TRANSMISSION: C6 SelectShift Automatic, 3-Speed

WHEELBASE: 117.2 Inches
216.1 Inches (Overall length)

WEIGHT: 4,675 Pounds

TIRES: Michelin 225-15 BSW Steel Belted Radial Ply
Lincoln 460-4V V-8 Engine
Image: 1970 Continental Mark III body illustration1970 Continental Mark III Body Construction:

1. Perimeter frame and rigidized body construction.
2. Energy-absorbing front end structure.
3. Wide, spacious floor with narrow floor tunnel.
4. Semi-hermetical passenger compartment with Flow-Thru Ventilation.
5. Four torque boxes that flex and twist to absorb shock.
6. 14 butyl-rubber cushioned body mounts located a low vibration points.
7. Five cross members provide strength and sturdiness.
8. Body mounting points computer designed to isolate passenger compartment.

A Classic In Its Own Time

Few changes were made to the Mark III for 1970. Few were needed. The vinyl roof became standard, and the parking lights now illuminated with the headlamps. The interior upholstery received a face-lift, eliminating the diamond-tufted look of the 1969 models. The simulated wood grain accents on the interior were upgraded to genuine Walnut veneer. The windshield wipers were hidden under the back edge of the hood, which also allowed heat in the engine compartment to dissipate better. Michelin steel belted radial ply tires were now provided as standard equipment, complete with a 40,000-mile tread wear guarantee. And the Three Spoke Rim-Blow Steering Wheel, which allowed the driver to operate the horns simply by squeezing the inner rim was a new feature, also standard. In addition to the new steering wheel, the ignition key was relocated to the steering column, and now featured a locking device that locked the steering wheel and the transmission selector lever when the key was removed. All GM products adopted this feature in 1969.

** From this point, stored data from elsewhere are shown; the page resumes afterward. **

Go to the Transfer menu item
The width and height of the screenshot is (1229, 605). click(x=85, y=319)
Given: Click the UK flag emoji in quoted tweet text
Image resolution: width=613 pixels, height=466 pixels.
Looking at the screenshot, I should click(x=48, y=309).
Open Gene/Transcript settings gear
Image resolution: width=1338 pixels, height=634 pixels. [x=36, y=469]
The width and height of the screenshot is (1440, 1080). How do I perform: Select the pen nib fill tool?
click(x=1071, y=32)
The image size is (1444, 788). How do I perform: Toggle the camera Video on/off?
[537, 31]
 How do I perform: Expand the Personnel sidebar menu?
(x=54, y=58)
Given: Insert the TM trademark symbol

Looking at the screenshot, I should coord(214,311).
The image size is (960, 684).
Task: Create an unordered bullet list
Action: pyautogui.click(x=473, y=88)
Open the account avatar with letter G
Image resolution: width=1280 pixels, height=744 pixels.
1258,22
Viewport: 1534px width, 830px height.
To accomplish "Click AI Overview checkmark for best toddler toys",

The twelve-mile road test which all Lincolns had endured since 1961 was eliminated, in favor of a road-test simulator. The simulator overcame the effects of bad weather, test driver opinion, and measuring devices that might not be adjusted properly. The new simulator also saved Ford a lot of time. And time is money. The new optional Stardust metallic paints used bronze particles to give the paint a golden sparkle, instead of the aluminum particles used previously. Another interesting change—one that was deleted early in production—was the time delay map light. Designed to remain on for a few seconds after the door closed, presumably to illuminate the ignition switch, it was a great idea that just didn't get the opportunity to catch on.

The Mark III's main competition was the Cadillac Fleetwood Eldorado. Sales of the Mark III were a stone's throw from those of the Caddy, which must have concerned the folks at GM just a little. The Eldorado received a modest face-lift for 1970, and also got a new engine—the 8.2 Litre (500 cubic inch) V-8. Rated at 400 horsepower, this would be the largest engine to ever be installed in an American production car. The Eldorado utilized this engine through the 1976 model year.

With the numbers for the Mark III and Eldorado so close, this created a rivalry between the two cars. Motor Trend Magazine even began the first of what would be an annual review of the two cars, calling the article "King of the Hill", the magazine compared the two cars feature for feature. In the end, the Mark III won in areas of leather quality and seating configuration, as well as "sheer plushness...from a luxury standpoint", but lost to Eldorado on general organization of the driving compartment, instrument legibility, and headroom. Overall, the Mark III was given the edge. The response to the article was huge! Motor Trend received a large number of responses, professionally typed on crisp business letterheads. No comment is noted as to which marque received the most mail in its favor.

Advertising for the 1970 Mark III remained dignified and understated. Few words were used in ad copy, as well as the sales brochures. Apparently, Lincoln felt that the car could speak for itself. Lincoln was right. The Continental Mark III remains one of the most distinctive cars on the road. And the quality that was used to build the car is still very much evident in some of the high mileage examples that still exist. The 1970 Continental Mark III. A classic in its own time.